I have been wondering, though, if this is a sign of weakness in perseverance or in my zeal for trying. It's not like I am apathetic now; I still very much hope and pray for a biological baby. I try to remind myself that Jesus surrendered Himself to God's will, too, and I think we should be encouraged by His example that surrendering to God's will and putting what we think should be happening aside is a very powerful way of following Jesus. Of course I will still go to my RE appointment (5/21, by the way) and see if he thinks my OB missed something; we will take the RE's recommendations and compare them with the boundaries Mr. A and I have set for ourselves as far as infertility treatment goes; I will still use my monitor and get an almost hilarious excitement when I see the little egg symbol!; I will still take my vitamins....
But I won't obsessively take my temp at 6am (especially on the weekends!)- after almost 5 years of that between avoiding and trying, I think I am due a break-; I won't be interested in babymaking activities only when babymaking could happen; I won't pitch a hissy fit if our timing isn't perfect; I won't come up with some crazy way our timing could be perfected if it is looking like some event will get in the way; I won't think that if I could just make sure we get together on xyz days, we will surely have a better shot at the baby.
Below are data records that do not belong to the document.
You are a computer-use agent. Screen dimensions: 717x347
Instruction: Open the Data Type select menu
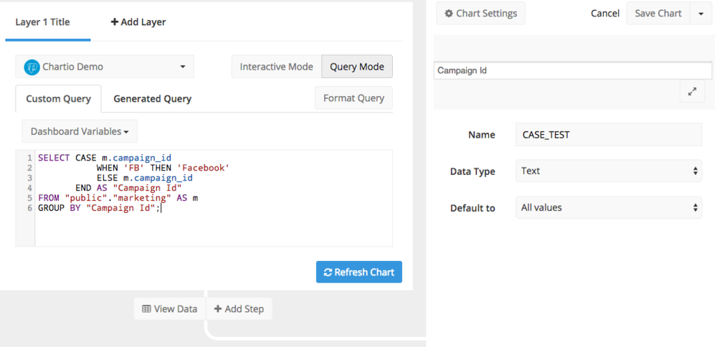[609, 171]
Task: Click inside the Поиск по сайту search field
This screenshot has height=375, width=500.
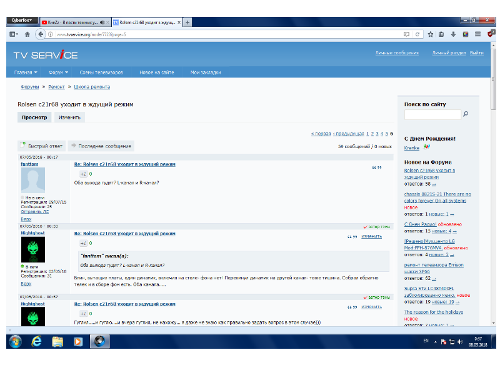Action: point(432,114)
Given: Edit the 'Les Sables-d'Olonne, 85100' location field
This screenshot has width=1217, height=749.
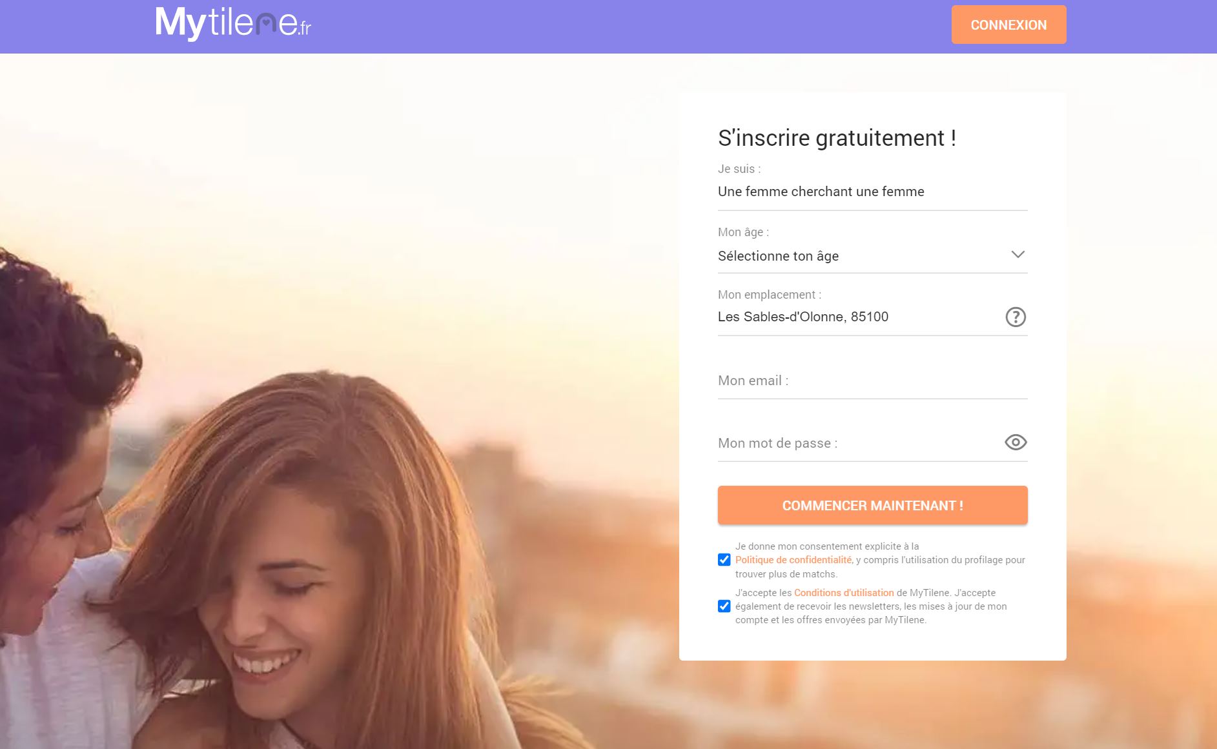Looking at the screenshot, I should tap(859, 317).
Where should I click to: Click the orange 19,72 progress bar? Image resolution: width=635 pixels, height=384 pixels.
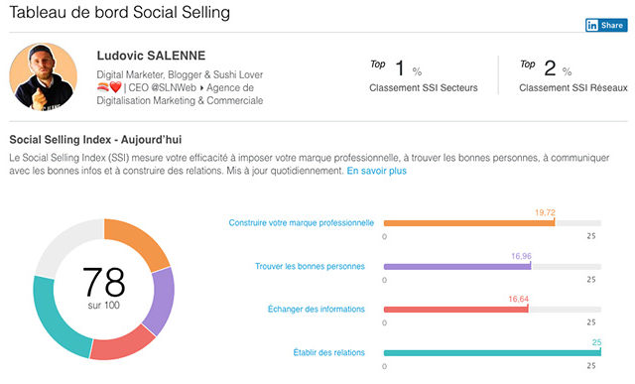pos(469,223)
I am not ruler of the universe, after all!
I am going to try to keep this surrender thing going as long as I can. It is kind of refreshing! I was talking to my mom (who is ironically very in-favor of us going to the RE, despite her opinions on ART) who was saying that she hopes they find something wrong that is easily fixable. I told her flat out that my gut feeling is that there is nothing wrong and it just hasn't been God's time for us to become parents yet. Recently that is honestly how I feel. (I could be wrong, though!) God has taught me alot along this road, and for that I am really thankful and grateful. If He hadn't led us on this path, I don't think I would have ever had such an appreciation of His love and mercy for us- not to mention what it feels like to feel empty and sad while professing my trust in God's plan and knowing deep down that He has already scooped me up and is letting me be crumpled and crying in His safe hands.
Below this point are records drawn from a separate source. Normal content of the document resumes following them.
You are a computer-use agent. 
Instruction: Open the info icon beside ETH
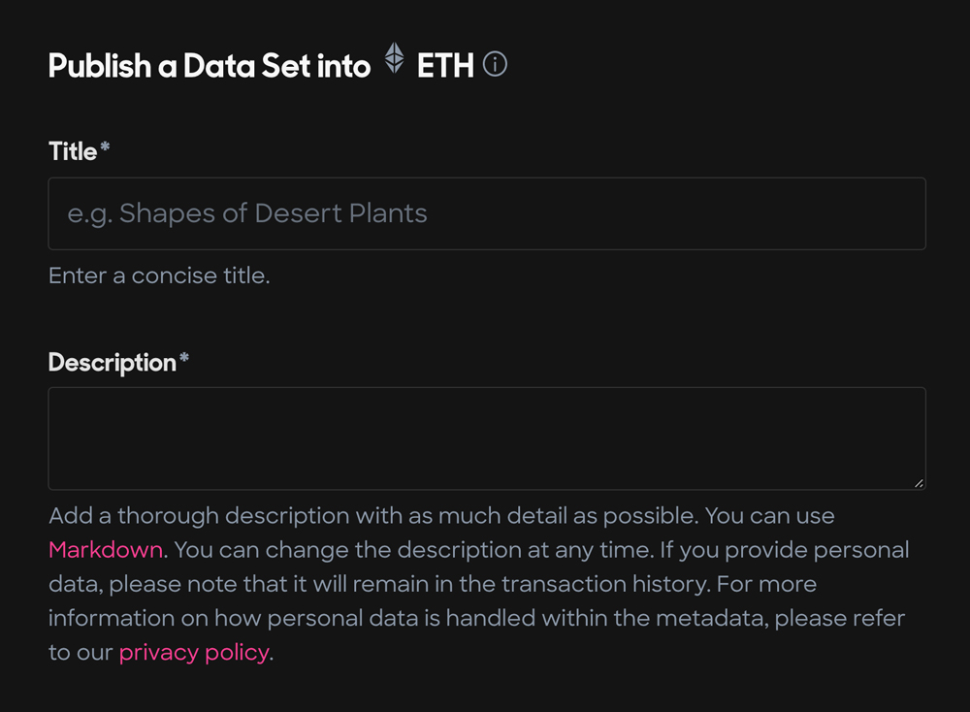[x=495, y=64]
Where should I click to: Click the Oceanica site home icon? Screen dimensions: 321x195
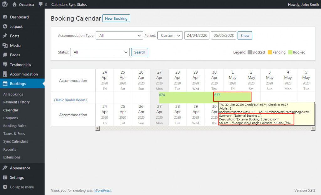point(14,4)
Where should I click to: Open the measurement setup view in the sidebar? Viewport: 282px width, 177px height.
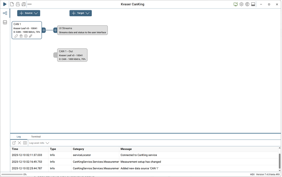pyautogui.click(x=5, y=13)
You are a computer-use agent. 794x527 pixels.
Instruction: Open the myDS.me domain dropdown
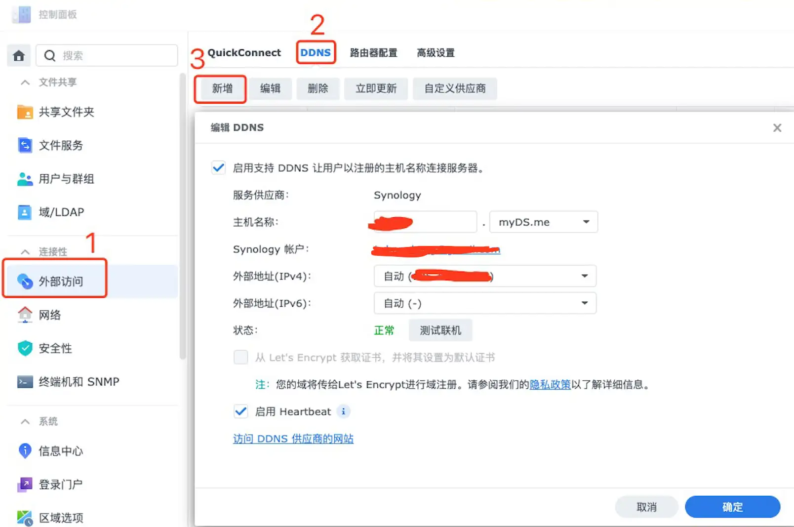pos(543,222)
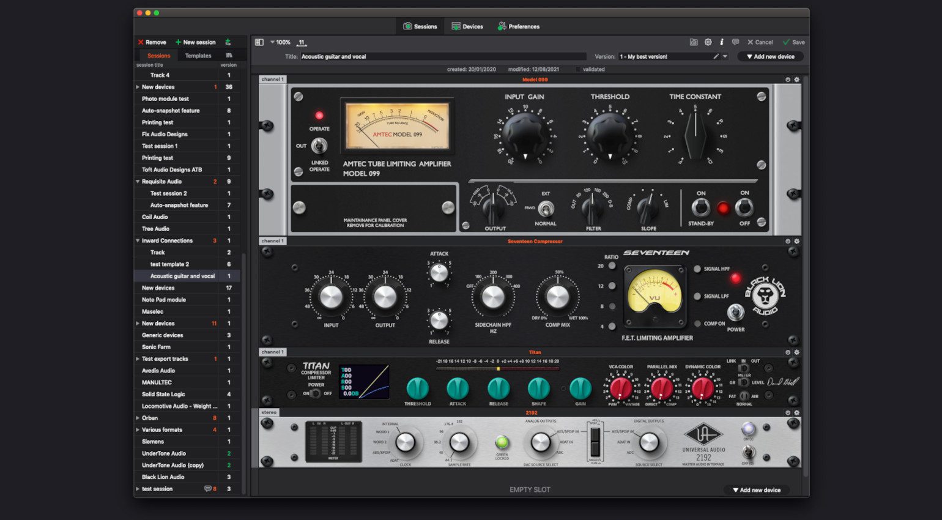This screenshot has width=942, height=520.
Task: Expand the Orban session group
Action: [138, 418]
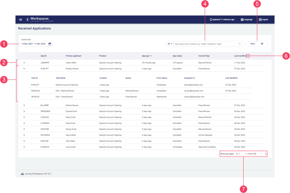This screenshot has width=290, height=193.
Task: Expand the Louis Duck application row
Action: pos(24,147)
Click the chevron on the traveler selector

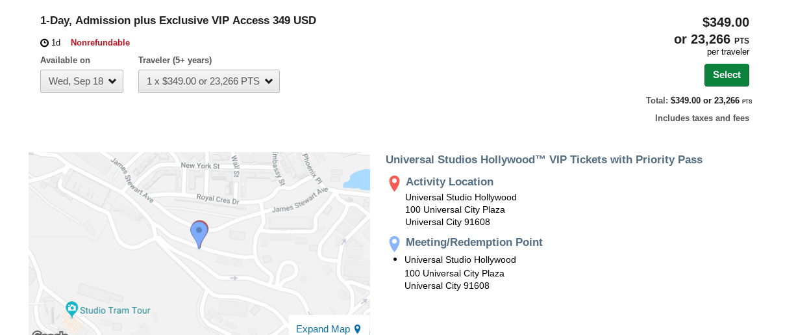(269, 81)
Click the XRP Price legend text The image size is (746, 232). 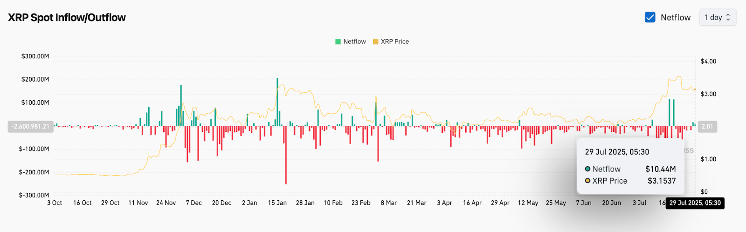click(394, 41)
New piece of info about me, I volunteer at a cris.is pregnancy center. The other day, I witnessed my first-ever ultrasound. WOW. I work with another lady who has 3 kids, and she excitedly encouraged me that if I hadn't seen one before, I should go watch because they are so cool!!!! Hmph, how could I be gloomy gus at that?! I stood there in the room watching the u/s monitor, in complete awe that this girl who wasn't even showing yet had this little baby with arms and legs and a heartbeat who was swimming around inside her! I am still in awe that for some people, making kiddos is so effortless and so taken for granted. Of course, the women we see don't take it for granted in the sense that I'm thinking since they have the complete opposite perspective on the whole situation, but I guess in a way, that in itself is taking the miracle of creation for granted. I didn't even think to be sorry for myself because I was so caught up in how cool it was (my covolunteer was right!). I did definitely think (more than once), gosh, please let this be me someday. But in keeping with how I've been feeling lately, I was really calm about it and just gave up any temptation to feel sorry for myself-- I am pretty sure it will be me someday, and that the "when" is just not up to me!
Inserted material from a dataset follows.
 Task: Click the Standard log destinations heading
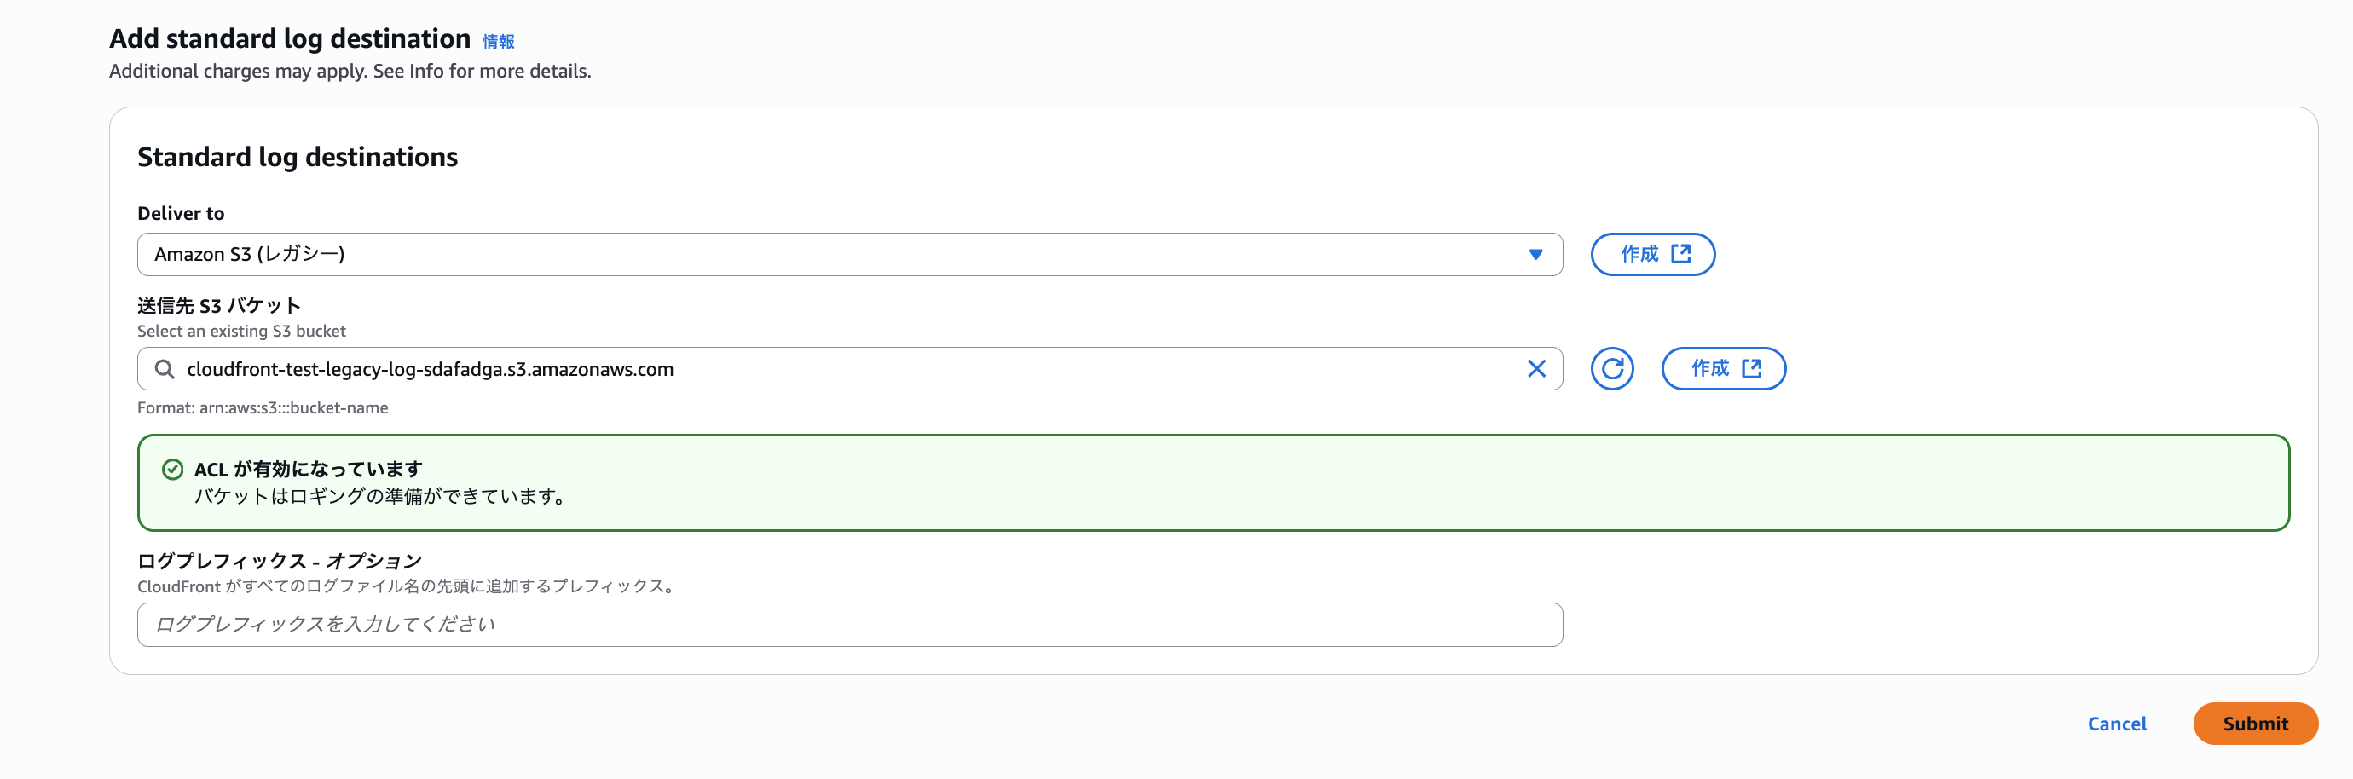pos(298,157)
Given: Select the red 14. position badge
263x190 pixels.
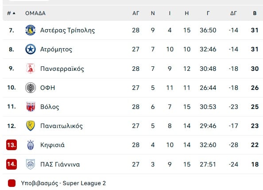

I'm now 2dpo, and due to start my period on Mothe.r's Day. I tell you, God must think I am some kind of superhuman with superfaith or something! In the last year, I have gotten my period on Thanksgiving, Christmas, and Easter. Ha! I give all the heartache about this over to God and ask Him to change it to joy. I beg Him to give us the desires of our hearts, but I have a peaceful feeling that it is okay to trust God with this right now. We'll see how I'm doing in 2 weeks (haha), but hopefully I will still be blessed with this. It's certainly been a long time coming!
2 comments:
I've tried to give our timing over to God. I'm not always successful, but it's working our overall. I enjoy not obsessing over whether we should have BD'd more frequently or on a better day. It's kept my sanity in balance.
I can definitely relate to letting go of the many TTC related things you mentioned (temping, freaking out about when we would BD or missing BD....) and it is indeed a breath of fresh air. God is control and that is GOOD.